For your sake and theirs make provision to leave him. Get your family and a good support network in place, you will get help.

kissalot Fri 01-Apr-05 16:47:45

Thanks you lot! When the kids are in bed I'm going to have a good talk with him. He should be fairly approachable as it is Friday. The thing is that on an evening when things are Ok I am v good at sweeping things under the carpet (a BIG prob of mine). We are in a bad way money wise at the mo and I know that has been making things a lot harder (its been getting me down too but not to his gloomy depths)

All you are saying is true though I don't think I'm yet at he stage to go away for a few days, not yet anyway.

Thanx xxxx

sobernow Fri 01-Apr-05 20:58:13

Message withdrawn at poster's request.

dropinthe Fri 01-Apr-05 21:02:27

Depression & lack of money-two things a man finds really hard to cope with-He is probably feeling extremely inadequate-my hubby is earning about half the money he was this time last year and it is putting one big stain on us too-try to talk-he is probably trying to withdraw,hide,whatever he can to avoid confronting the issue! Good Luck!!

kissalot Fri 01-Apr-05 21:25:47

Hi! He's gone out!! Was all set to talk about all our issues with him but he's gone to the pub. Oh well at least I theres noone to argue with (and I've got control of the telly!) The kids are soundo and I've got a glass of wine and I'm trying to chill out for a couple of hours.

Tomorrow is another day so I'll see what happens - I really have GOT to stop sticking my head in the sand.

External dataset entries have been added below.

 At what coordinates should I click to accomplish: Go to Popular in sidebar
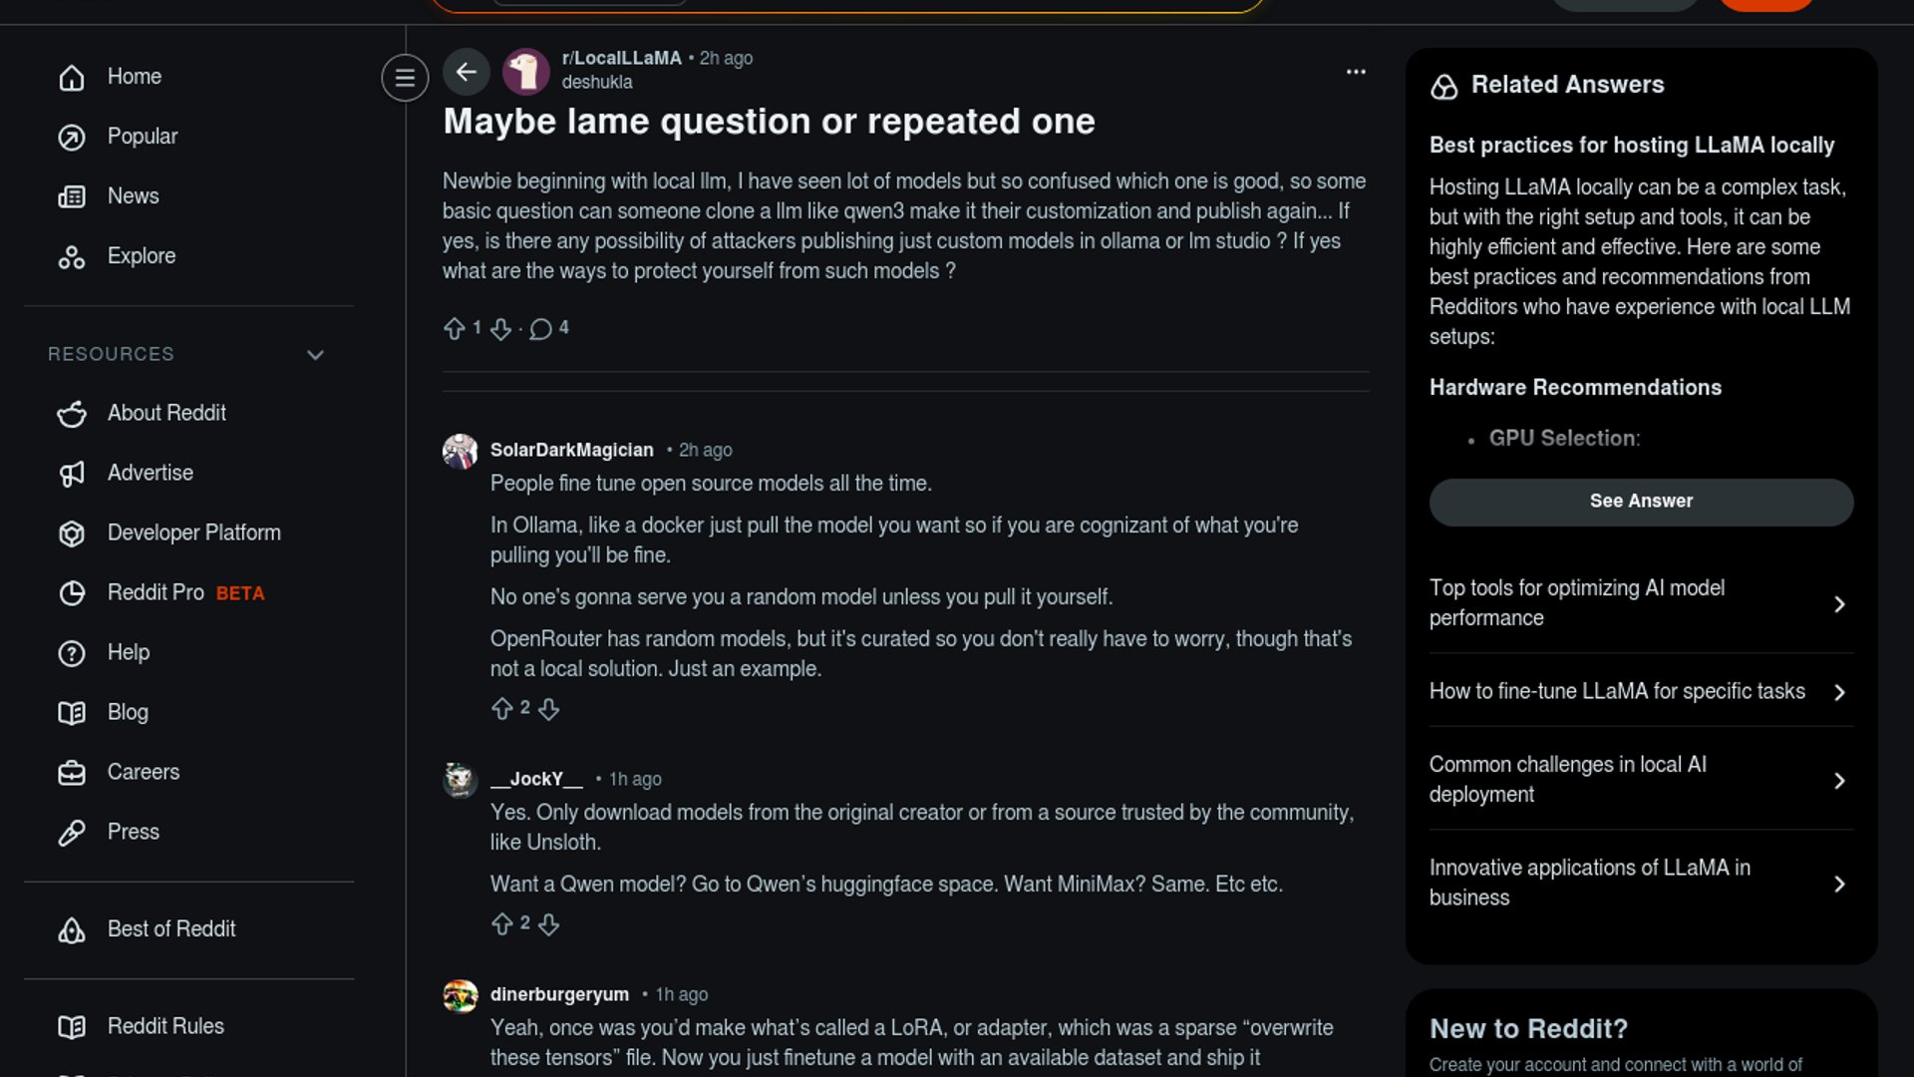click(x=142, y=137)
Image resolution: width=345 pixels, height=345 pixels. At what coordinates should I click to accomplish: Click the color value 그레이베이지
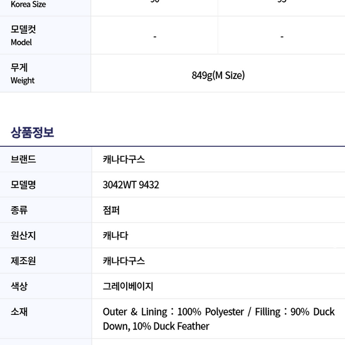(128, 286)
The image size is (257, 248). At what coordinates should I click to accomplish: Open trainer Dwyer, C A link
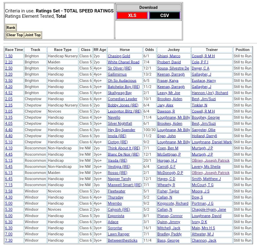coord(200,68)
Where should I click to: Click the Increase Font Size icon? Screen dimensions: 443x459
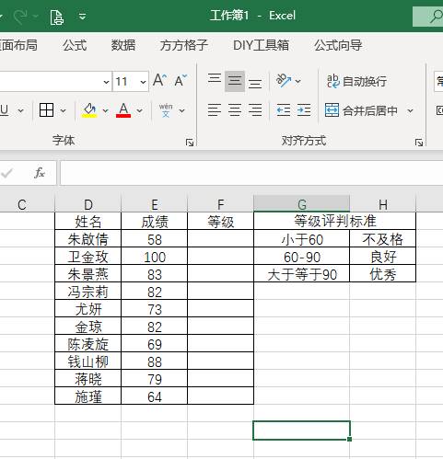(x=160, y=81)
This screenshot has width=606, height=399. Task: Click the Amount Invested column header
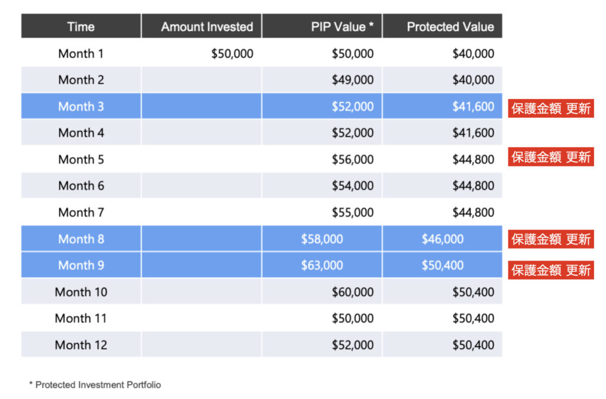point(207,27)

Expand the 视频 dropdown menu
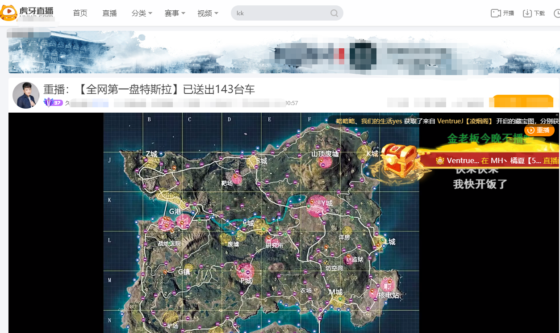click(x=208, y=13)
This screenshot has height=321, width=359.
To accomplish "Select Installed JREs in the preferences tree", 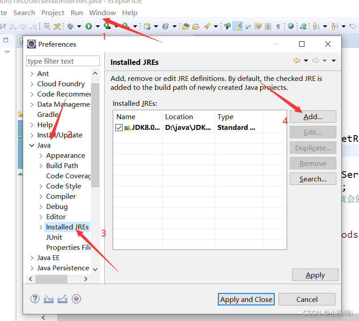I will [x=67, y=227].
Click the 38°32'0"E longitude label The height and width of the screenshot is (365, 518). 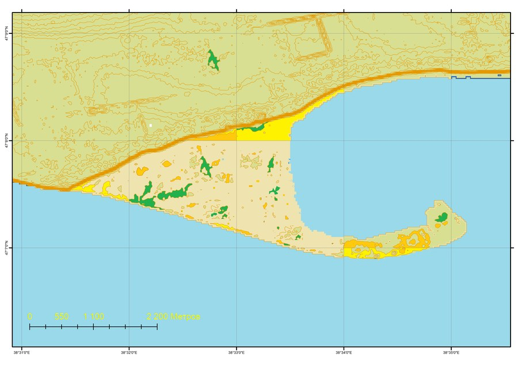pyautogui.click(x=129, y=353)
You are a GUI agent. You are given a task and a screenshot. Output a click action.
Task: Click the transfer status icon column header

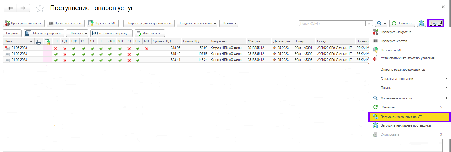pos(47,42)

Thank you everyone and will try to update on Monday as he'll be hogging the PC all weekend.

Have a good one, all. xxx

sobernow Fri 01-Apr-05 21:27:09

Message withdrawn at poster's request.

HappyDaddy Mon 04-Apr-05 17:20:33

My dw grew up with both of her parents arguing a lot of the time. Although she loves them both she resents them a LOT for it. Even thought it wasn't often in front of the kids, she could still hear it and the atmosphere was obvious. She and her siblings will never forget it and all resent them to an extent.

HappyDaddy Mon 04-Apr-05 17:21:32

The main reason I left my ex was because I was adamant that my older dd would not grow up listening to her parents argue all the time.

She still hates hearing her mum argue and is starting to resent her for it.

kissalot Tue 05-Apr-05 09:48:22

Is there only so much one person can take?? I can see us splitting up in the future yet I don't feel ready to do anything drastic. A couple of years ago I would be so thrilled and relieved when we would make up - but not anymore. Making up almost dosn't matter because I know another row is just around the corner. Maybe I have a limit though and I am nearing the end of it?? Or will someting just happen and I will think right thats it?

Confused at the mo - didn't discuss it at weekend but felt atmosphere. I tried to tell him that I feel things are uneasy between us but he said 'no I'm just tired' and wouldn't discuss it further. I feel like he dosn't really like me anymore (he says he loves me) But when he says this I don't know if I belive him anymore.

Oh well best get on with the housework YAWN

kissalot Tue 05-Apr-05 09:51:14

Happy Daddy - I know in my heart that this arguing IS going to affect my daughters in some way - but it never occured to me that they may resent me too for it in time to come. This is the biggest problem If it were just me and him then it wouldn't be half as bad. I just want the best for my girls and for them to be happy, but I'm not giving them the best am I?